Entscheidungsstichwort (Thema)

Versäumung der Rechtsmittelfrist infolge unzureichender Unterrichtung des Prozeßbevollmächtigten

 

Leitsatz (NV)

Die Bevollmächtigung eines Dritten entbindet den Kläger nicht von seiner Verpflichtung, seinerseits die für einen gewissenhaften und sachgemäß handelnden Verfahrensbeteiligten gebotene und nach den Umständen des Einzelfalls zumutbare Sorgfalt aufzuwenden, um die Rechtsmittelfrist zu wahren.

 

Normenkette

FGO §§ 56, 73 Abs. 1

 

Verfahrensgang

Schleswig-Holsteinisches FG

 

Tatbestand

Der Kläger und Revisionskläger (Kläger) hatte gegen die Einspruchsentscheidungen des Beklagten und Revisionsbeklagten (Finanzamt - FA -) wegen Einkommensteuer, Gewerbesteuermeßbetrag und Umsatzsteuer für die Streitjahre (1974 bis 1978) Klage erhoben. Das Finanzgericht (FG) führte für jede Steuerart ein gesondertes Klageverfahren mit unterschiedlichem Aktenzeichen durch und entschied nach Durchführung einer mündlichen Verhandlung in Abwesenheit des nicht vertretenen Klägers über die nicht verbundenen Klagen wegen Einkommensteuer und Gewerbesteuermeßbetrag durch Urteile vom 6. März 1984. Während die Klage wegen Gewerbesteuermeßbetrag (Az. III 399/83) abgewiesen wurde, gab das FG der Klage in der Einkommensteuersache (Az. III 398/83) in geringem Umfang statt. Beide Urteile wurden dem Kläger am 27. März 1983 mit Postzustellungsurkunde zugestellt.

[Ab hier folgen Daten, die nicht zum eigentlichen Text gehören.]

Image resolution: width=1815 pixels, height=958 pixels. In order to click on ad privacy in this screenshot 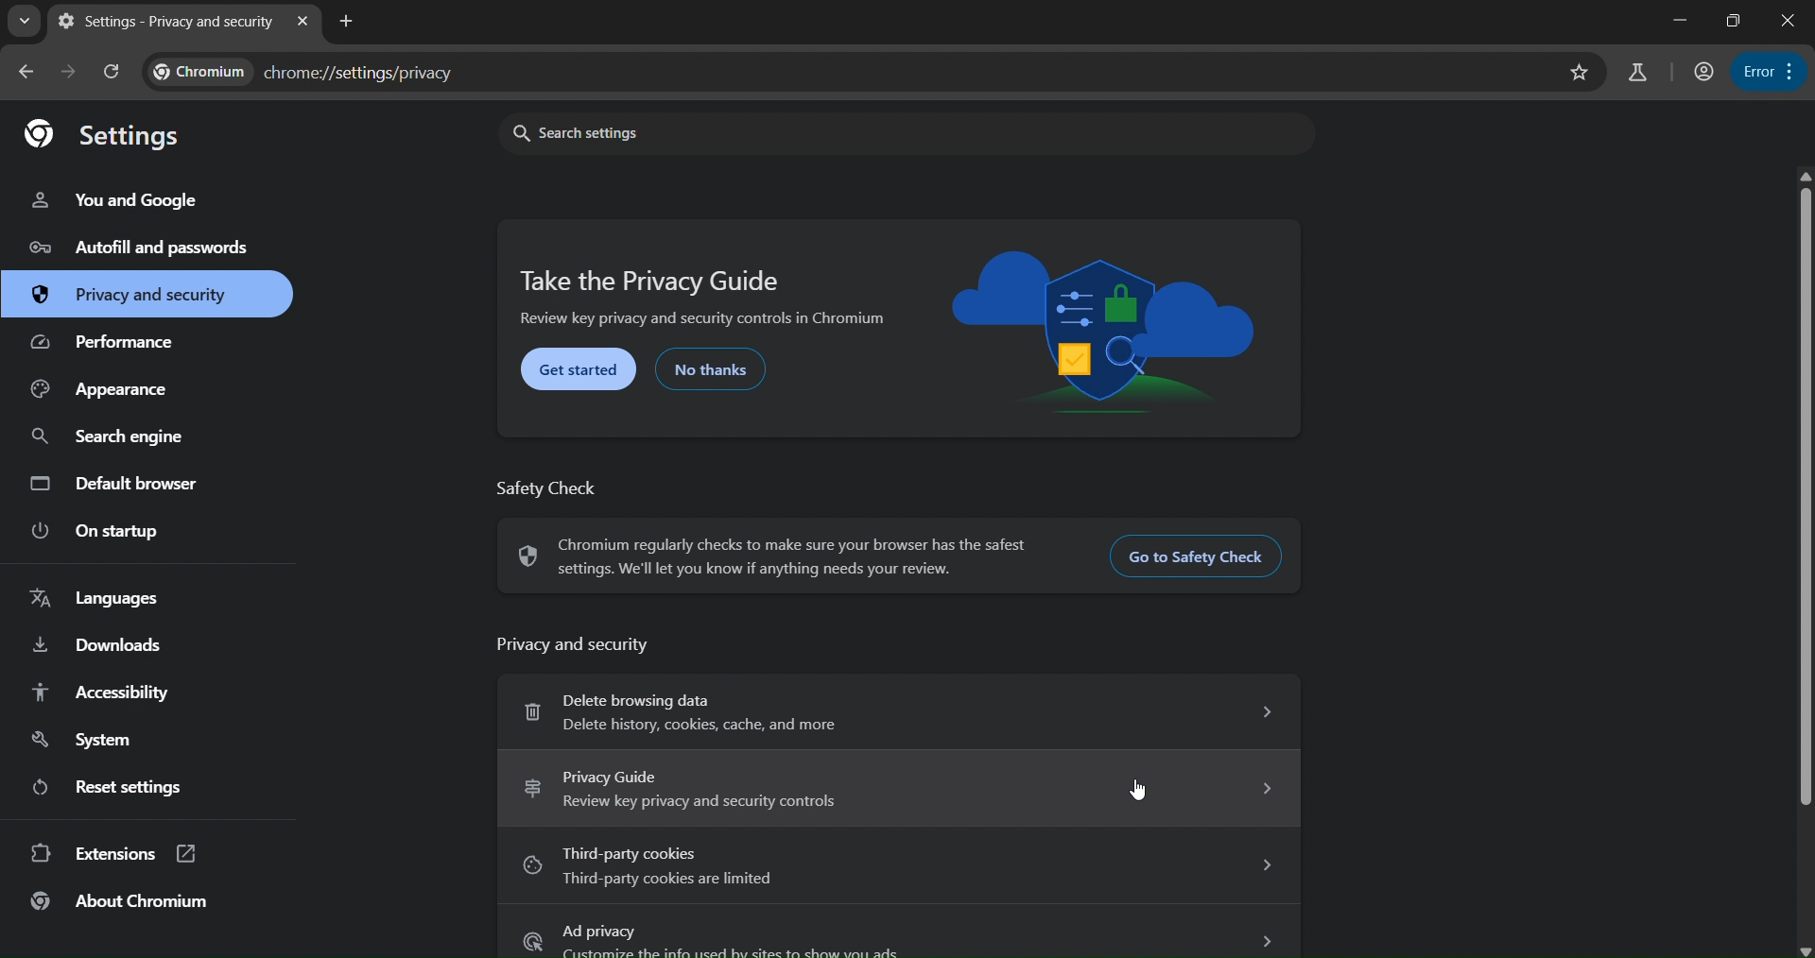, I will do `click(901, 938)`.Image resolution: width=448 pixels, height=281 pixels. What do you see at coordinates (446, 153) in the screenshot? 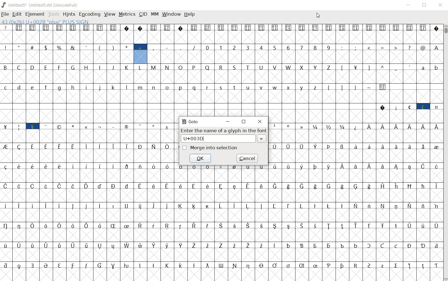
I see `scrollbar` at bounding box center [446, 153].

Gegen das Urteil III 398/83 legte der Prozeßbevollmächtigte des Klägers mit Schriftsatz vom 24. Mai 1984 (Eingang beim FG am 25. Mai 1984) Revision ein; die Revisionsschrift in der Sache III 399 /83 war dagegen bereits am 27. April 1984 beim FG eingegangen.

Den gleichzeitig gestellten Antrag auf Wiedereinsetzung in den vorigen Stand wegen Versäumung der Revisionsfrist begründete er wie folgt:

Der Kläger sei aufgrund von Unerfahrenheit und Ungewandtheit in rechtlichen Dingen, die sich auch an der Art und Weise zeige, in der er die finanzgerichtlichen Verfahren betrieben habe, ohne Verschulden an der rechtzeitigen Einlegung der Revision gehindert gewesen.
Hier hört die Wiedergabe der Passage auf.